**Task description**
Leave out every picture, and restate word for word only the lines from the one containing "You are a computer-use" through the end of the material.

**Records supplied**
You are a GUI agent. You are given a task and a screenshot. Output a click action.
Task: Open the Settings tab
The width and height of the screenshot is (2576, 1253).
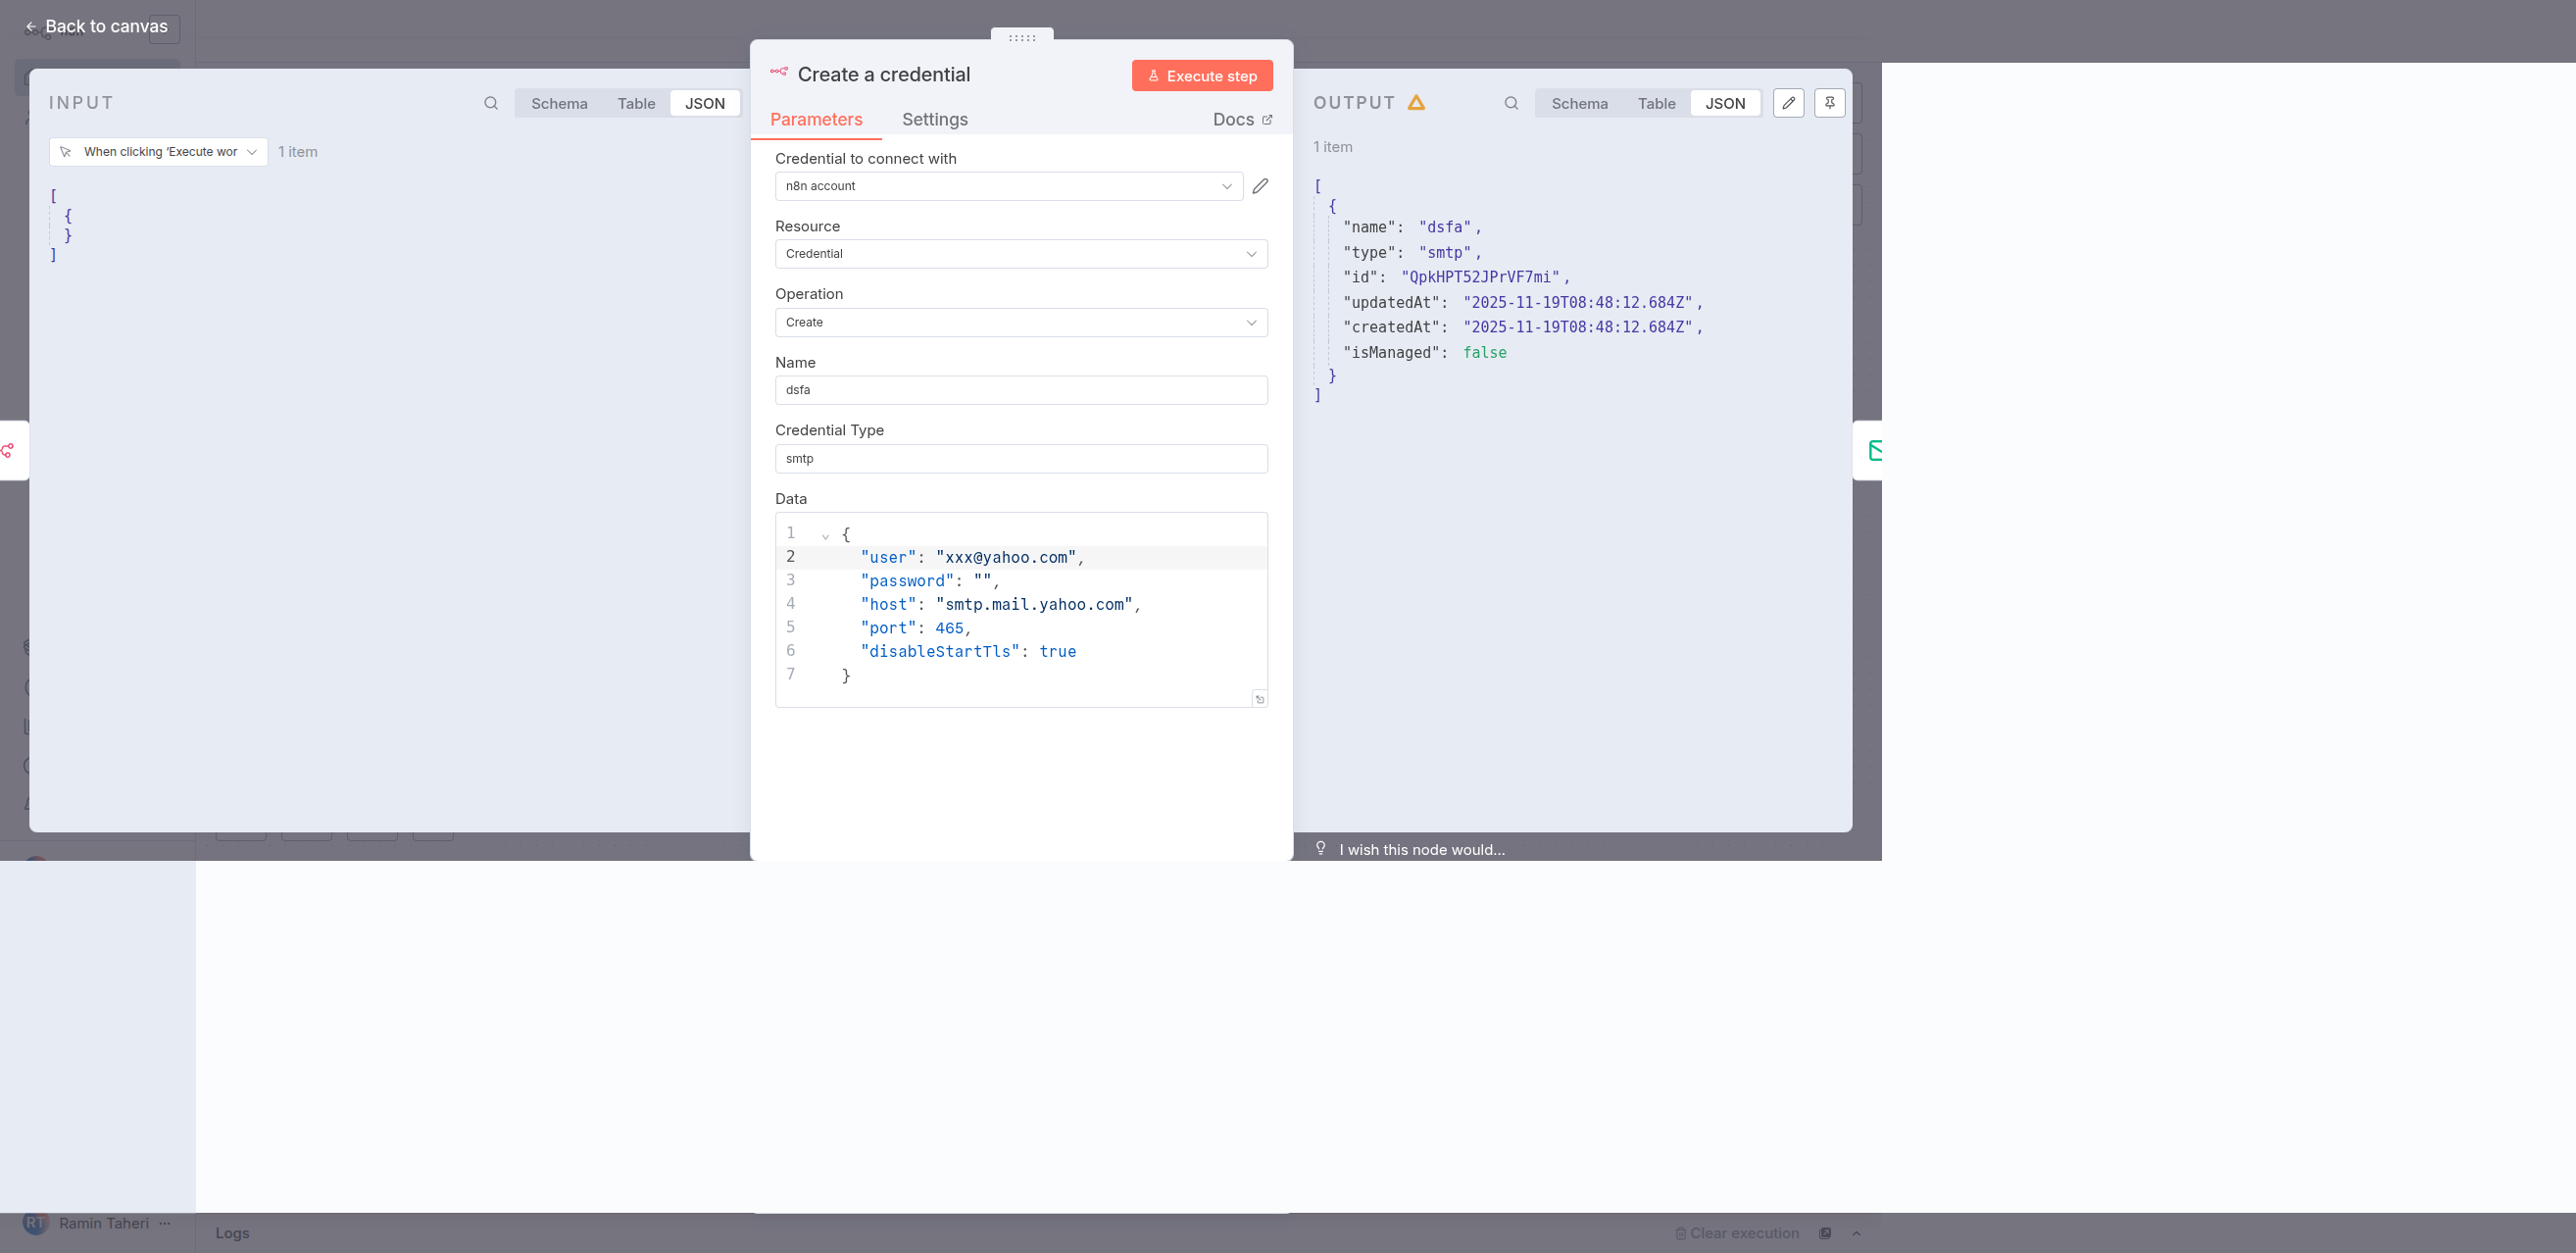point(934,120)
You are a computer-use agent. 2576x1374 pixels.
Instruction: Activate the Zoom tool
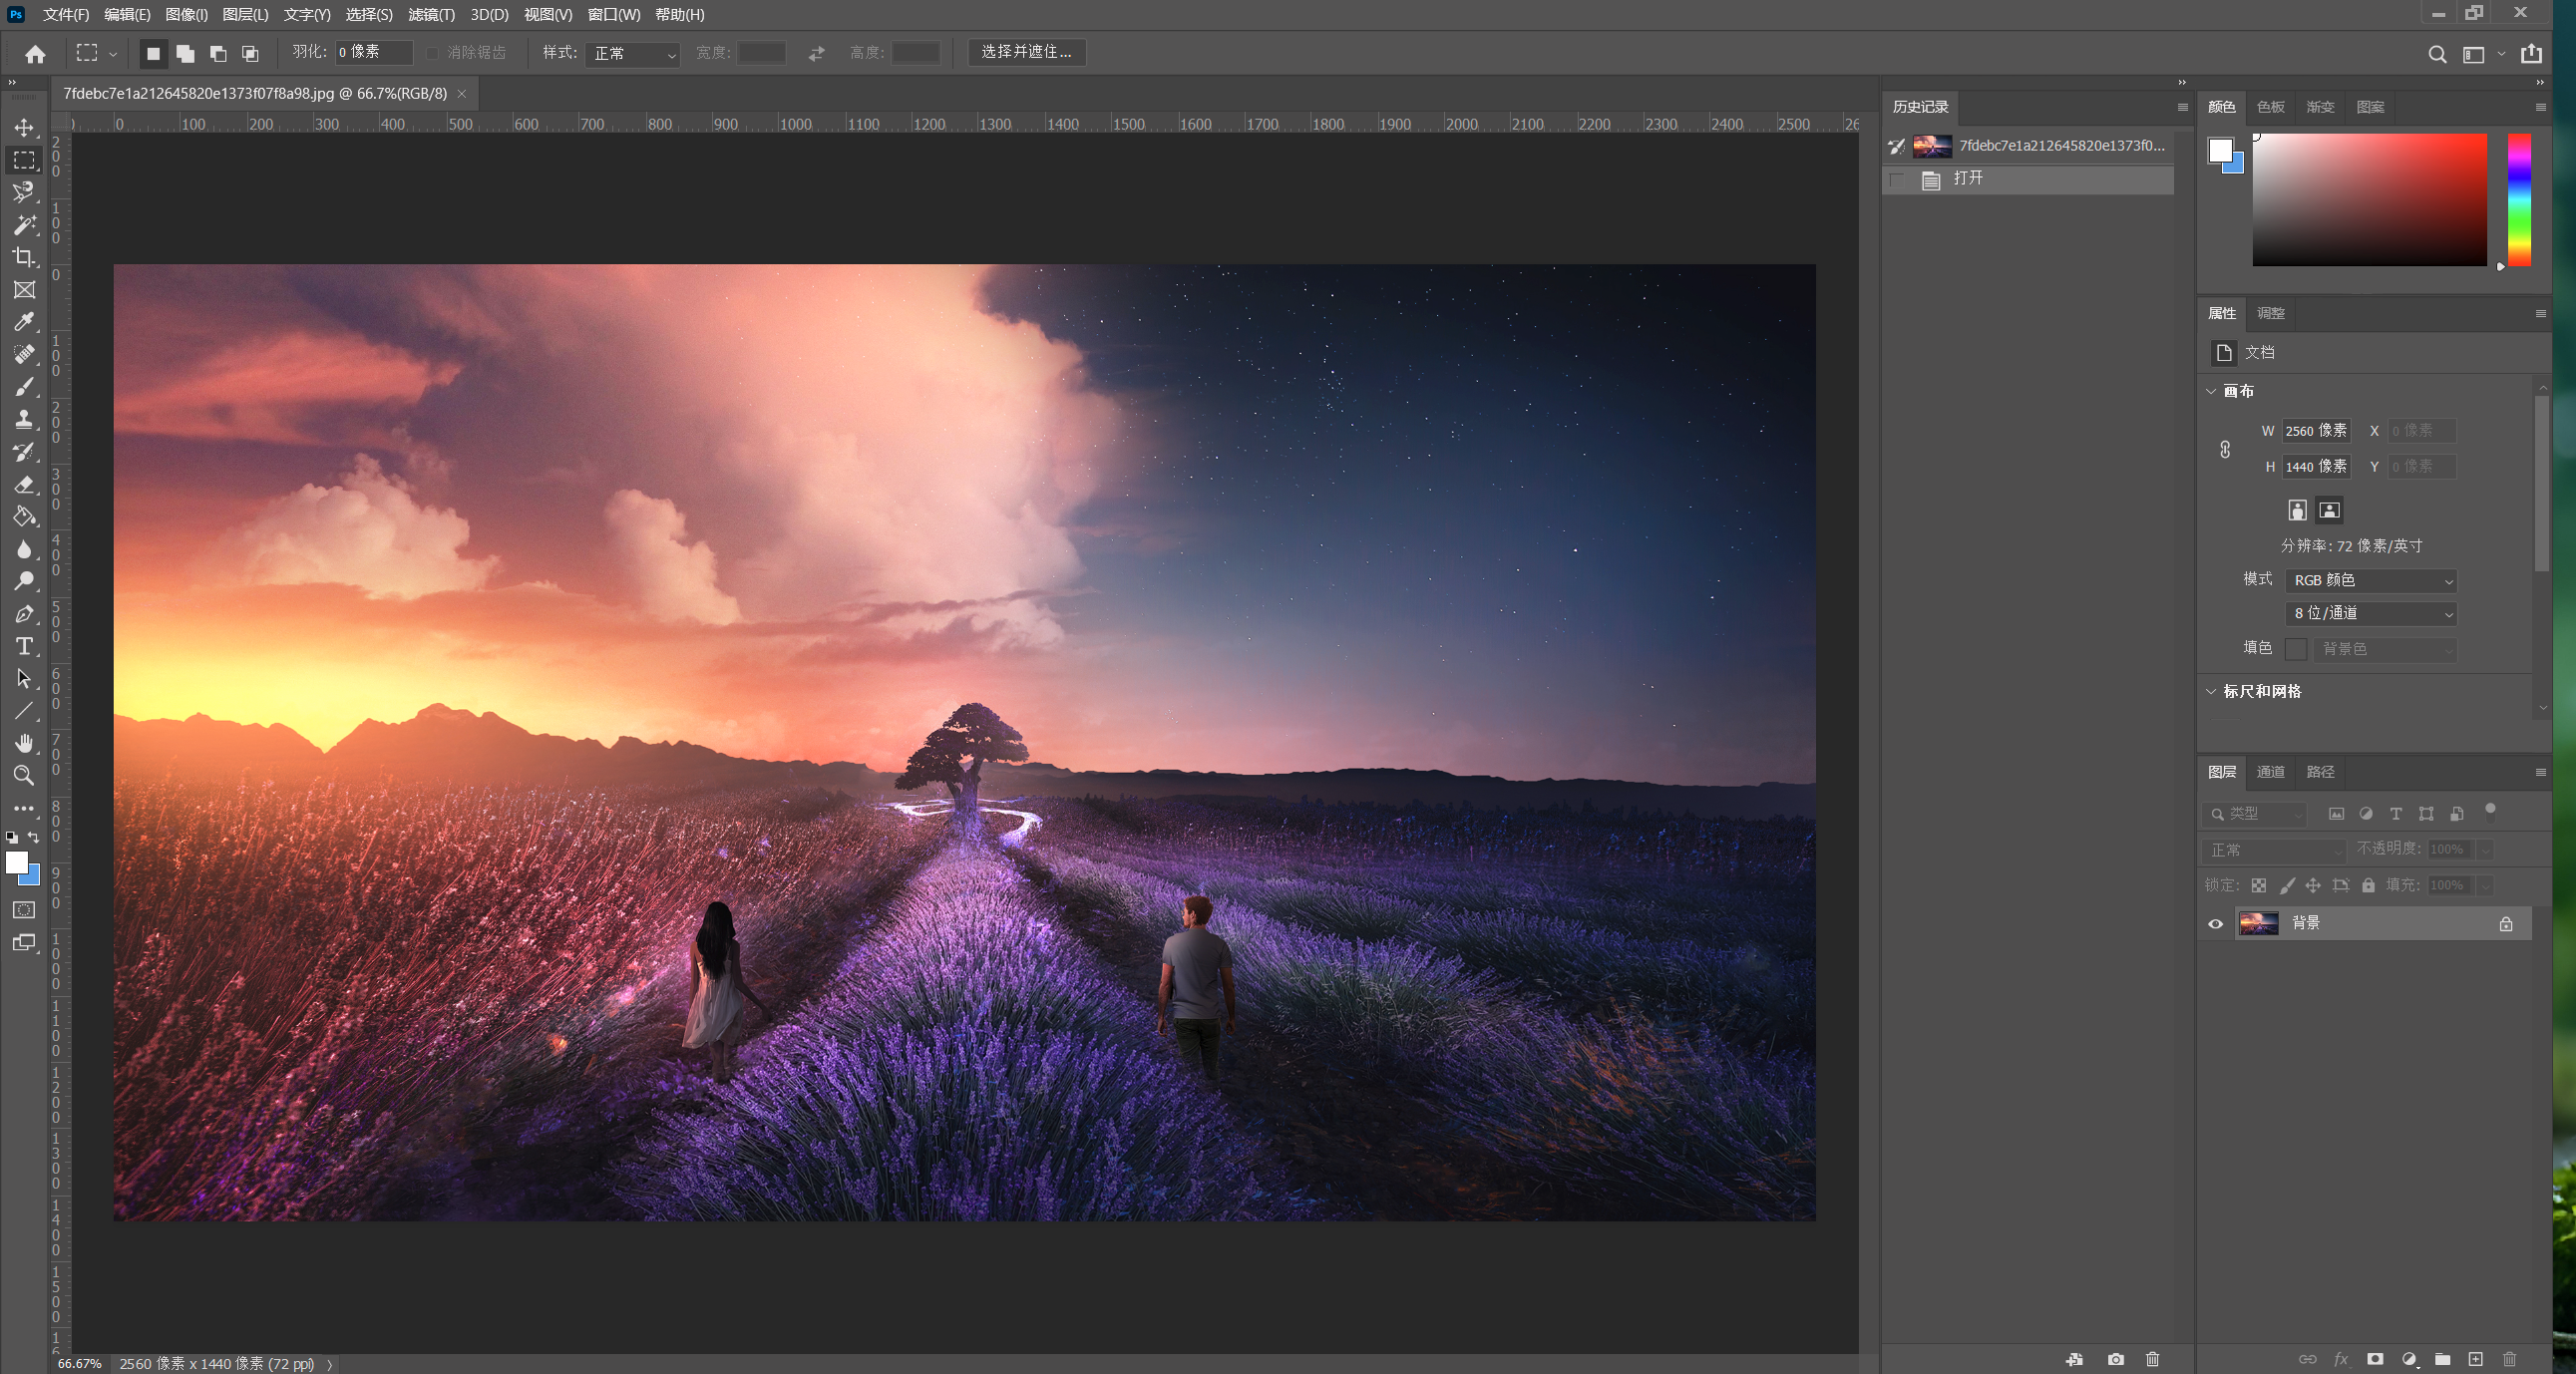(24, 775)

**The answer**
You are a computer-use agent. 2576x1374 pixels.
Instruction: Activate the Zoom tool
(24, 775)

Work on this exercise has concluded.